▸ ASSIGNMENT
Using the word "avatar" as the filter, copy each matching line from the records.
*** Opening SUPPLIED RECORDS ***
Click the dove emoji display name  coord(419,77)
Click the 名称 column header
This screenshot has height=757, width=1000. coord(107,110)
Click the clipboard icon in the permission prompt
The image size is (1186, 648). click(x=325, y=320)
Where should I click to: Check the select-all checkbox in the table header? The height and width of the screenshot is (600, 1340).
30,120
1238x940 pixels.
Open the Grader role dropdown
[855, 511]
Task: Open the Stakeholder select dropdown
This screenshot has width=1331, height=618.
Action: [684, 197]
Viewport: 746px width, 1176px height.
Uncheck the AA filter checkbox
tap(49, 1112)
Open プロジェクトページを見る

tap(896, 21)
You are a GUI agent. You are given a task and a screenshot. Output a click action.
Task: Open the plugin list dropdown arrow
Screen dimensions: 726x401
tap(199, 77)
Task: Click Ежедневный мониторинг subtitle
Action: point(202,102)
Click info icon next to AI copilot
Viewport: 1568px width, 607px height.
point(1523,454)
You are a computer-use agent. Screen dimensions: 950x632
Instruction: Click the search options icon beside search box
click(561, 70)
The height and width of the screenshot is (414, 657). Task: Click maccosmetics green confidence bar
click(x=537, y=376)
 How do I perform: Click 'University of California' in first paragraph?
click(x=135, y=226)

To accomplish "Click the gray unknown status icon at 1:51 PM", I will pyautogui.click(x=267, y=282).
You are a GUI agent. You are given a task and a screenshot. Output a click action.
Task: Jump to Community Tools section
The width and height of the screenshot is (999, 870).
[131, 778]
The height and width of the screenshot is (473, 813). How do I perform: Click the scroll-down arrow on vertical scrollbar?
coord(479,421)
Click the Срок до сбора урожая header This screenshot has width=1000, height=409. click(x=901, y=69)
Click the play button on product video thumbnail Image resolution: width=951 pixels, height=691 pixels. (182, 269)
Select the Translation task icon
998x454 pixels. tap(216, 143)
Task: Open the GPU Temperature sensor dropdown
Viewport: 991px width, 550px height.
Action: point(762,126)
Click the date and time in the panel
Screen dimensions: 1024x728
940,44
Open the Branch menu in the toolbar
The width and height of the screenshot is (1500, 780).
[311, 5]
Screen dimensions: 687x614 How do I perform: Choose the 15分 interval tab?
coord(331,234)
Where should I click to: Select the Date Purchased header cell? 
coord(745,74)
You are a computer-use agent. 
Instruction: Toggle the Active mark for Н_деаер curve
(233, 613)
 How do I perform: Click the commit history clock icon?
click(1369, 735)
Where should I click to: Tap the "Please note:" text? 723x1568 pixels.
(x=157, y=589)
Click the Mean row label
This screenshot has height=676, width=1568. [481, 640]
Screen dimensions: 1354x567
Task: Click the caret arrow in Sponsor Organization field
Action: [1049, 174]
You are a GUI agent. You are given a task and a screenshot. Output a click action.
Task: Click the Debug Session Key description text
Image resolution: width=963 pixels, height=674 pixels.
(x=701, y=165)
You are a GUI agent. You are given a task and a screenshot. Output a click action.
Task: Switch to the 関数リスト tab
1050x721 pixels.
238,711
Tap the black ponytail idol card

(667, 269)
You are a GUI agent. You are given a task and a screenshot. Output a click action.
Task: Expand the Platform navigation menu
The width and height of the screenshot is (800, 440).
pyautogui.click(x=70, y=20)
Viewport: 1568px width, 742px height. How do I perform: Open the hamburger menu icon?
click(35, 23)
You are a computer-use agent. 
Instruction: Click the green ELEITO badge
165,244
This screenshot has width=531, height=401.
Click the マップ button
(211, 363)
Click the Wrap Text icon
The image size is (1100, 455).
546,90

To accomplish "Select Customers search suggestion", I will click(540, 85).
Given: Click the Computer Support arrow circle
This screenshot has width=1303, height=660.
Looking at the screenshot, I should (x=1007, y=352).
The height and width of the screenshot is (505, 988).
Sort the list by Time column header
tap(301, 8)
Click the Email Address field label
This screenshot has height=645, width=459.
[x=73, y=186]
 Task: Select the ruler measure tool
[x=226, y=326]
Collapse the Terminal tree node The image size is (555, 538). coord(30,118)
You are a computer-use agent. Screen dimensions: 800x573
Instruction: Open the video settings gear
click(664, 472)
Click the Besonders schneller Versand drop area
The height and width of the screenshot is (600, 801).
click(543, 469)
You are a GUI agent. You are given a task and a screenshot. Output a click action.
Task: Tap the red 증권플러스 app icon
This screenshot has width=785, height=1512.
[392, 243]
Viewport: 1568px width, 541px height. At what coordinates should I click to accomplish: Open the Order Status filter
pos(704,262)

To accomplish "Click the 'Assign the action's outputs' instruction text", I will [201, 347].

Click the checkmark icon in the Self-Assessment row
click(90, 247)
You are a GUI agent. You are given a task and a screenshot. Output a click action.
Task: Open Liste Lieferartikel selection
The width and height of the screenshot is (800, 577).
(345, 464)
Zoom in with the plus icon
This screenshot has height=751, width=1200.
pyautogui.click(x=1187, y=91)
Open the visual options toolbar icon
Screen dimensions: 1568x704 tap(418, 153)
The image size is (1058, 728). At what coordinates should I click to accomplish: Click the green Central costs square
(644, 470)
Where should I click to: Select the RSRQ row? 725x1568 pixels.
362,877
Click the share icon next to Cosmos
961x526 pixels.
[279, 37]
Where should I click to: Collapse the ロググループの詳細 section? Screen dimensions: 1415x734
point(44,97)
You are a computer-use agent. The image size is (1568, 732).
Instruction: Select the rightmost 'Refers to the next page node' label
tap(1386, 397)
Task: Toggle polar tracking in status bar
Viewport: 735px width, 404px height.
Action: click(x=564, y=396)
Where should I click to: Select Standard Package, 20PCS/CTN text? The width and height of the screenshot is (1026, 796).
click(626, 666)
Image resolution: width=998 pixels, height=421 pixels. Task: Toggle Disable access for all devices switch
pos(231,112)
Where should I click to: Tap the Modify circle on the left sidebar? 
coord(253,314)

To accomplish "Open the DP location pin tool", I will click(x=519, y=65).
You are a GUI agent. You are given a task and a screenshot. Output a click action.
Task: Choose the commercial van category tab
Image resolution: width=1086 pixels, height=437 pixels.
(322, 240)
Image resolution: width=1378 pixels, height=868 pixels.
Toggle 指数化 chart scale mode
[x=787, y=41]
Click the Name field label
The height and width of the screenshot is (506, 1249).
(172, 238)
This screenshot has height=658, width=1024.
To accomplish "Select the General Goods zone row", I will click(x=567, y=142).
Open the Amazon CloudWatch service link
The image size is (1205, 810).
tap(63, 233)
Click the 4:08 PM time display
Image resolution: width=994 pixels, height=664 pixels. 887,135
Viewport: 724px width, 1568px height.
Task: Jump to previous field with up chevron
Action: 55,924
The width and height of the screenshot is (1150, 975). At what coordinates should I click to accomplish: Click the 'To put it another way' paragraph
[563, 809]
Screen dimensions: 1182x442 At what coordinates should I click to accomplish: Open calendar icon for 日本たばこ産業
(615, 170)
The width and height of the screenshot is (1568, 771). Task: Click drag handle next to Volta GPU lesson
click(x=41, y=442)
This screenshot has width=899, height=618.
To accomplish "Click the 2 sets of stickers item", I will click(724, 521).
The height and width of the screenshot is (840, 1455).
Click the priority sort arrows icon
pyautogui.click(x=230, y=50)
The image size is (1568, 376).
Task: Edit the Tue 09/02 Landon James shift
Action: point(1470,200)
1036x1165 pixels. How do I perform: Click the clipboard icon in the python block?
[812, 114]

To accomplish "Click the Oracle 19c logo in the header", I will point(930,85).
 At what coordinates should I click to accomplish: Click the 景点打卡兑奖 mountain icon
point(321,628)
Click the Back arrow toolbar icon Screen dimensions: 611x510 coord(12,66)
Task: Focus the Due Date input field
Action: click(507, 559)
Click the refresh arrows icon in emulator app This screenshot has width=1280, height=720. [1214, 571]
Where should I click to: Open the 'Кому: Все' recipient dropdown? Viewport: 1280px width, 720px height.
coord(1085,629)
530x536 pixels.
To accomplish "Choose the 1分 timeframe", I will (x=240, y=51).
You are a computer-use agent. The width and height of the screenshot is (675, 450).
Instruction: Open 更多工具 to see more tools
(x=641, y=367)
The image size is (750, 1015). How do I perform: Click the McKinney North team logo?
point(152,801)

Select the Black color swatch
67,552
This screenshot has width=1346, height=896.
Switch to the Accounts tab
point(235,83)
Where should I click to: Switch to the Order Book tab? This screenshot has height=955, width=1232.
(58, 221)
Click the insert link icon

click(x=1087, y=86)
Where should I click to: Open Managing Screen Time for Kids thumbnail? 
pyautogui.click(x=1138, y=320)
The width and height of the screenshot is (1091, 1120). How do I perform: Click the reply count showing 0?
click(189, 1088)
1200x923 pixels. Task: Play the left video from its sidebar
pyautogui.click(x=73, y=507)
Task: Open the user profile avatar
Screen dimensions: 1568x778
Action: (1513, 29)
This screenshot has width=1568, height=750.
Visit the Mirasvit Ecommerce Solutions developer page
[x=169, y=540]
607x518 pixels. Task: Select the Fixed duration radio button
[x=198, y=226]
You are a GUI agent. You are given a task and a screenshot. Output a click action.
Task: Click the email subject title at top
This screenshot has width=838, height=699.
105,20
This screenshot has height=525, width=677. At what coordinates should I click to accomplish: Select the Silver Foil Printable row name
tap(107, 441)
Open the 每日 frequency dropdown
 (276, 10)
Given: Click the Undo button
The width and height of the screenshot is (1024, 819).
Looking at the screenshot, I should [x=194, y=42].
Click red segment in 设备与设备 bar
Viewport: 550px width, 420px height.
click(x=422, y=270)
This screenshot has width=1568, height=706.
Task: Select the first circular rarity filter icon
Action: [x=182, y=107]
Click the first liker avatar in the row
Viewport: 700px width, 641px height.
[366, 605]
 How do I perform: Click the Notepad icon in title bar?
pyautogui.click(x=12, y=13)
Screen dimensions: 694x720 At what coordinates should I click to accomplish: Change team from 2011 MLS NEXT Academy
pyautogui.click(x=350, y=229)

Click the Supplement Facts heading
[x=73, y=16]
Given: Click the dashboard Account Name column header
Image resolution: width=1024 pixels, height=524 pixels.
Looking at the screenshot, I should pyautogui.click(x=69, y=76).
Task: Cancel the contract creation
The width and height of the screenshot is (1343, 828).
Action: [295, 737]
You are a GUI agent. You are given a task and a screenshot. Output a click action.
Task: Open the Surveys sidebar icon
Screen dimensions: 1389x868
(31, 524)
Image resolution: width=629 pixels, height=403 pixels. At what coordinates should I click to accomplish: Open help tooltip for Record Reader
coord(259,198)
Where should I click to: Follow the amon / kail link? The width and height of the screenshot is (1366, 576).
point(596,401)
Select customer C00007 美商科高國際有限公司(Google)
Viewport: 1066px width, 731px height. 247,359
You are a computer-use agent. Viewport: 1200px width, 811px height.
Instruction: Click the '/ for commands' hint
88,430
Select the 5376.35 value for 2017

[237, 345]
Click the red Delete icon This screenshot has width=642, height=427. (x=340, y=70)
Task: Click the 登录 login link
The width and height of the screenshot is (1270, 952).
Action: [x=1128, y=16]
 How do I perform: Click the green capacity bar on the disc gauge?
*** Closing SUPPLIED RECORDS ***
▸ SOLUTION TO THIS TASK
Task: Open the user profile avatar
Click the first liker avatar in the row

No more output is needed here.